### Task prompt
What is wanted is an exact copy of the lines from the top of the listing through the line containing "Click the Add to list button".

--- START ---

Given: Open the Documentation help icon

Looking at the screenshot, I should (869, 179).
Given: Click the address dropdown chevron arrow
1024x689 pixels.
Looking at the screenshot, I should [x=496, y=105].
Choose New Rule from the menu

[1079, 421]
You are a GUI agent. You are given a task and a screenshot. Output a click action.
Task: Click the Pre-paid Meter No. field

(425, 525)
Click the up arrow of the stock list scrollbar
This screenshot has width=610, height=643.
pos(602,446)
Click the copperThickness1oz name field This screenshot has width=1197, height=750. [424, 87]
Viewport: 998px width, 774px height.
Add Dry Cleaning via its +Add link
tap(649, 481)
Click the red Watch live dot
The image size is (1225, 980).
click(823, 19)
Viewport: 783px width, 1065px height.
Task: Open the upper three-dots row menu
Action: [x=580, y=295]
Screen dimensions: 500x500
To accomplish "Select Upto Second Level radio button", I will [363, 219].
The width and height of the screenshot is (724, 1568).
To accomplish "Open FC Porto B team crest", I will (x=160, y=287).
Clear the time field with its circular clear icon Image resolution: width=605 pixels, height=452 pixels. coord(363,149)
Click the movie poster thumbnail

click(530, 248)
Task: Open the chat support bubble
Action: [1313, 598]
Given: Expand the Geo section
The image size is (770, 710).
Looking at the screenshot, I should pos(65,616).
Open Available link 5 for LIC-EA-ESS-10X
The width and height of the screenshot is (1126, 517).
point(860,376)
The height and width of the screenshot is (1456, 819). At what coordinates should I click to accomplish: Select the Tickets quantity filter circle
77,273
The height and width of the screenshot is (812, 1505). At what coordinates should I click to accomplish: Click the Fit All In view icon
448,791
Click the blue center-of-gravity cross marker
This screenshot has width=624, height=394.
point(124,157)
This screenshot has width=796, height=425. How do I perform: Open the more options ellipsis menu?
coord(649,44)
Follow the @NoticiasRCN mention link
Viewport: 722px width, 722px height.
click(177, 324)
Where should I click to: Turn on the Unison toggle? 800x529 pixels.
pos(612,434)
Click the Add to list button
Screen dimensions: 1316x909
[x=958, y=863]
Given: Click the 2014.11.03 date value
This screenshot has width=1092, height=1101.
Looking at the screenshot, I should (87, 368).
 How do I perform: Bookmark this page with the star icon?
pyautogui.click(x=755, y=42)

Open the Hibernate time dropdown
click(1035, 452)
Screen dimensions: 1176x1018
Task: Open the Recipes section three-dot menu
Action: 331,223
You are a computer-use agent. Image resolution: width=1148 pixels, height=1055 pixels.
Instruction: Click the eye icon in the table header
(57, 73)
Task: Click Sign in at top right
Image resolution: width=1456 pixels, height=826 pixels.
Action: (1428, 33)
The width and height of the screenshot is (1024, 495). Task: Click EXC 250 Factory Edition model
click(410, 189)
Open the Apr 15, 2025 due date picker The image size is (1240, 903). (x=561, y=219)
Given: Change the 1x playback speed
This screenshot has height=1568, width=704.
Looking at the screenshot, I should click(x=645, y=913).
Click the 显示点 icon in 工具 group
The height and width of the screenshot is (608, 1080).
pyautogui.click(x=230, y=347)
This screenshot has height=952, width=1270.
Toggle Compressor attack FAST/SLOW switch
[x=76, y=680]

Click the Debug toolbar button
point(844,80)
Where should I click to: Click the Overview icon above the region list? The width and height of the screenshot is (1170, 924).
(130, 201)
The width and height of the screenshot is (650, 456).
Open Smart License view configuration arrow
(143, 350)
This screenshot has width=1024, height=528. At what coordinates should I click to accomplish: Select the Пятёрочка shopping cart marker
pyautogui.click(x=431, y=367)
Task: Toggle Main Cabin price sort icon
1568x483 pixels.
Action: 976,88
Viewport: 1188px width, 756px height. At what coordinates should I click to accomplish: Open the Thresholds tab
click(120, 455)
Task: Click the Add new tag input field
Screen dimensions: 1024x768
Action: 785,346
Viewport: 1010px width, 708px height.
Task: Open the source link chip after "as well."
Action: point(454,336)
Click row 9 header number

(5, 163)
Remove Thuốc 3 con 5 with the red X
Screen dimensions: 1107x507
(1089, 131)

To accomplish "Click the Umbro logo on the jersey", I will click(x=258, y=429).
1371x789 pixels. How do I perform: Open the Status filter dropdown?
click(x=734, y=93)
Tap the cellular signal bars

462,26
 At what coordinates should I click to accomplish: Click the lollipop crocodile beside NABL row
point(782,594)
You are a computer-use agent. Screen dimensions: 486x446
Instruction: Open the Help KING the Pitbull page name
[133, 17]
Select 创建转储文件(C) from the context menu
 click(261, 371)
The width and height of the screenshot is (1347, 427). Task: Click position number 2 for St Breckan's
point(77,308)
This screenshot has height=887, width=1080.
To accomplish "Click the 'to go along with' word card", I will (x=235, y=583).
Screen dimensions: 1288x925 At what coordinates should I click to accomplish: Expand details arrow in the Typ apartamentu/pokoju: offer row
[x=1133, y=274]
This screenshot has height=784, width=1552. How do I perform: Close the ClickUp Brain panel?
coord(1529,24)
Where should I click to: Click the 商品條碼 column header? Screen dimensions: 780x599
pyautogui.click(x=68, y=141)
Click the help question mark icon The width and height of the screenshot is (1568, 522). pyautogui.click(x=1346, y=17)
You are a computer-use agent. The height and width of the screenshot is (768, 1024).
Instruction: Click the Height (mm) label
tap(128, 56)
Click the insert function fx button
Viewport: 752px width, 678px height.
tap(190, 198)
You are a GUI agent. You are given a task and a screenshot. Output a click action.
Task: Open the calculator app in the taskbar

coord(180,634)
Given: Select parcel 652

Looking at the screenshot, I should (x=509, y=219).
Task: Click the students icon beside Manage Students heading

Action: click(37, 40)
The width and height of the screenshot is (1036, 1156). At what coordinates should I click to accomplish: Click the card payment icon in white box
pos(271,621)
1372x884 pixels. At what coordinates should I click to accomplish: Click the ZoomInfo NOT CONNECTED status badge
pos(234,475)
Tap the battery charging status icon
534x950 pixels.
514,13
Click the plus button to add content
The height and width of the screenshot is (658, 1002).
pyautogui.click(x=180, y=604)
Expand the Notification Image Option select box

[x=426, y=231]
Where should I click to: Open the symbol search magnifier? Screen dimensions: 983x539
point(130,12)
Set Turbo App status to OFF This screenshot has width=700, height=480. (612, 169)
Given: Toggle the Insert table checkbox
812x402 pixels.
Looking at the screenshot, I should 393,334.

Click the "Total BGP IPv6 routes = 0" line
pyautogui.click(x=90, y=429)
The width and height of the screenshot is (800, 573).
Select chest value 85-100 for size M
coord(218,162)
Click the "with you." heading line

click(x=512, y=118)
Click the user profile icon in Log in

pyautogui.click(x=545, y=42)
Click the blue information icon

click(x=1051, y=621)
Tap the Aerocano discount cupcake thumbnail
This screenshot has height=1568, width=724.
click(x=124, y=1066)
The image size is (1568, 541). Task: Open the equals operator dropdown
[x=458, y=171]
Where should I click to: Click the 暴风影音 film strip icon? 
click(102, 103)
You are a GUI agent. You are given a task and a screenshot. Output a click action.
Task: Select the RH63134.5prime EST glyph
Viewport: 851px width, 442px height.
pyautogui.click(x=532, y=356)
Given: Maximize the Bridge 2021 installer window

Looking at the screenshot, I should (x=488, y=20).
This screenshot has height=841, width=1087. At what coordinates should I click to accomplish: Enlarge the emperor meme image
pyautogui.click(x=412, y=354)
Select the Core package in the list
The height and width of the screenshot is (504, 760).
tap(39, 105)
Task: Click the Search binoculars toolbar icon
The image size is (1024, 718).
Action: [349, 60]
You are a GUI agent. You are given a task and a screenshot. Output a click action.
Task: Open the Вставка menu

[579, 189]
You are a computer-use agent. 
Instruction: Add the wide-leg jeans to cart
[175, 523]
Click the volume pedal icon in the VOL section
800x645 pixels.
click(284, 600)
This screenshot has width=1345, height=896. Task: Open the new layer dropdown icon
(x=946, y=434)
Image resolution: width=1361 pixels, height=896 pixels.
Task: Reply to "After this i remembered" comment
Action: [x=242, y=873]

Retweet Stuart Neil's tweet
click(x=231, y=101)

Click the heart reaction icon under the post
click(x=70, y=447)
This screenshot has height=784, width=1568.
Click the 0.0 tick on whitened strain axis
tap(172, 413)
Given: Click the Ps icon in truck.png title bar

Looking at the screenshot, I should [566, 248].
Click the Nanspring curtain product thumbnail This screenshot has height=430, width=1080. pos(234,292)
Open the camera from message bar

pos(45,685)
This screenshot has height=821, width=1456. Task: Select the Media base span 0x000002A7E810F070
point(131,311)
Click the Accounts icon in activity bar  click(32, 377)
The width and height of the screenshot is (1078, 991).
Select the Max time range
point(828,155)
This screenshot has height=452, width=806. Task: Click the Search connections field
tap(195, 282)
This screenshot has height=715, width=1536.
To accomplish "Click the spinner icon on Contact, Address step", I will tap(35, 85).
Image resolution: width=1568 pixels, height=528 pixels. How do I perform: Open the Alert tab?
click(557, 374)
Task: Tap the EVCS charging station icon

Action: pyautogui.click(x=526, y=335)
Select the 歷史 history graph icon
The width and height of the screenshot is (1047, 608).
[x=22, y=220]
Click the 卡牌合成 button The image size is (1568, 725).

--- END ---

### Answer space
Given: Open the Documentation help icon

Looking at the screenshot, I should (869, 179).
Given: Click the address dropdown chevron arrow
1024x689 pixels.
Looking at the screenshot, I should [x=496, y=105].
Choose New Rule from the menu

[1079, 421]
You are a GUI agent. You are given a task and a screenshot. Output a click action.
Task: Click the Pre-paid Meter No. field

(425, 525)
Click the up arrow of the stock list scrollbar
This screenshot has width=610, height=643.
pos(602,446)
Click the copperThickness1oz name field This screenshot has width=1197, height=750. [424, 87]
Viewport: 998px width, 774px height.
Add Dry Cleaning via its +Add link
tap(649, 481)
Click the red Watch live dot
The image size is (1225, 980).
click(823, 19)
Viewport: 783px width, 1065px height.
Task: Open the upper three-dots row menu
Action: [x=580, y=295]
Screen dimensions: 500x500
To accomplish "Select Upto Second Level radio button", I will [363, 219].
The width and height of the screenshot is (724, 1568).
To accomplish "Open FC Porto B team crest", I will (x=160, y=287).
Clear the time field with its circular clear icon Image resolution: width=605 pixels, height=452 pixels. coord(363,149)
Click the movie poster thumbnail

click(530, 248)
Task: Open the chat support bubble
Action: [1313, 598]
Given: Expand the Geo section
The image size is (770, 710).
Looking at the screenshot, I should pos(65,616).
Open Available link 5 for LIC-EA-ESS-10X
The width and height of the screenshot is (1126, 517).
point(860,376)
The height and width of the screenshot is (1456, 819). At what coordinates should I click to accomplish: Select the Tickets quantity filter circle
77,273
The height and width of the screenshot is (812, 1505). At what coordinates should I click to accomplish: Click the Fit All In view icon
448,791
Click the blue center-of-gravity cross marker
This screenshot has width=624, height=394.
point(124,157)
This screenshot has width=796, height=425. How do I perform: Open the more options ellipsis menu?
coord(649,44)
Follow the @NoticiasRCN mention link
Viewport: 722px width, 722px height.
click(177, 324)
Where should I click to: Turn on the Unison toggle? 800x529 pixels.
pos(612,434)
Click the Add to list button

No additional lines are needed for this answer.